Mucha crítica ha regañado a El grito, estrenado en 1971: su imprecisión cronológica, su audio arbitrario y deficiente, su falta de narrativa. Pero las ocho horas de filmación concentradas en el montaje nervioso de López Arretche, Aupart y Joskowicz logran que las fotos fijas hablen gracias al movimiento, magia esencial del cine, y en la película tengan el poder del silencio. Un documental formalmente audaz para la época. Pobre, sí. Expresionista casi, en clave para quienes vivieron el movimiento. Vemos y escuchamos al rector Javier Barros Sierra, al presidente Gustavo Díaz Ordaz y su cruda arrogancia, el servilismo del Congreso y los sindicatos, el atroz papel de los medios. Las voces, disociadas de la imagen de las masas, inciden y rompen el testimonio fragmentado de la periodista italiana Oriana Fallaci, famosa reportera de escándalos y de guerra cuya prueba mayor fue el 2 de octubre en la Plaza de las Tres Culturas de Tlatelolco, al ser vejada y herida por el Ejército mientras transcurría la matanza.

Enviada a México por L’Europeo, se compenetró en los acontecimientos y pronto escribió también en La Voz de México. Al principio y al final de El grito, en voz de Magda Vizcaíno, relata el 2 de octubre mientras fotos y tomas a escondidas nos ametrallan los ojos:

“Llegué a las 4:45 y la plaza estaba casi llena. Subí a la terraza del tercer piso del edificio en que se hallaban los líderes, sorprendiéndome al ver sólo a unos cuantos. Uno de ellos, que se notaba muy nervioso, dijo que se había demorado porque carros blindados y camiones llenos de soldados estaban desalojando a la gente de la plaza. Los líderes tenían planeado anunciar una huelga de hambre para luego marchar a las instalaciones escolares ocupadas por el Ejército. Pero entonces dijeron, ‘compañeros, vamos a cambiar de programa. Nadie irá a la escuela porque nos están esperando para matarnos. Cuando este mitin concluya, nos iremos a nuestra casa’. Después del anuncio, una chica como de unos 17 o 18 años con voz de pajarito dijo, ‘quiero pedirles que permanezcan tranquilos’. Todos aplaudieron. Luego, otro dijo, ‘queremos enseñarle al gobierno que sabemos otras formas de lucha. El lunes iniciaremos una huelga de hambre’. En ese momento, un helicóptero apareció sobre la plaza, bajando, bajando.
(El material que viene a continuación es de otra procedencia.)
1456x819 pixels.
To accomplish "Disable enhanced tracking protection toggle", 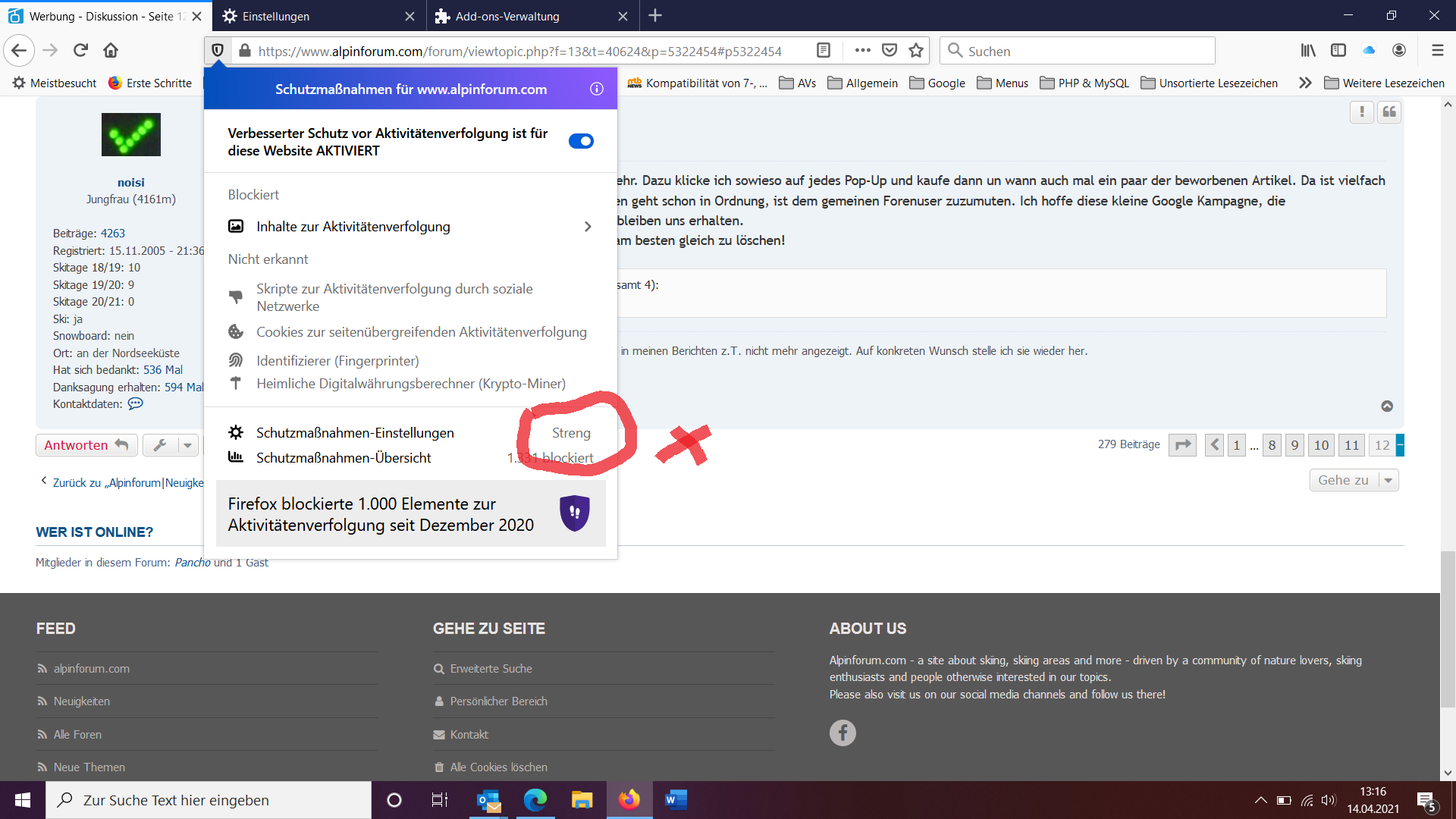I will point(581,142).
Segundos después lanzó dos luces verdes en medio de la multitud. Yo grité, ‘muchachos, algo malo va a pasar. Han lanzado luces’. Me contestaron, ‘vamos, no está en Vietnam’. A lo que repliqué: ‘en Vietnam, cuando un helicóptero arroja luces, es porque desean ubicar el sitio a bombardear’”.

La inhumana capacidad de angustia de Leobardo (Ayala Blanco) y su talento desdeñoso y atormentado para la cámara y la narración, imprimen en El grito una fuerza que atempera sus miserias materiales. La reciente digitalización realizada por la UNAM lo redime de su aura pirata y clandestina, que alimentó el mito en su momento, pero era un estorbo para las nuevas audiencias. La imagen ganó nitidez y las grabaciones adicionales suenan más como español. Al final, las gloriosas Olimpiadas asoman ominosas, como los aros olímpicos inflados que suben al cielo durante la inauguración en plena Ciudad Universitaria. Una música militar y fúnebre desemboca en la espantosa Fanfarria Olímpica de Carlos Jiménez Mabarak que entonces se oía hasta en la sopa.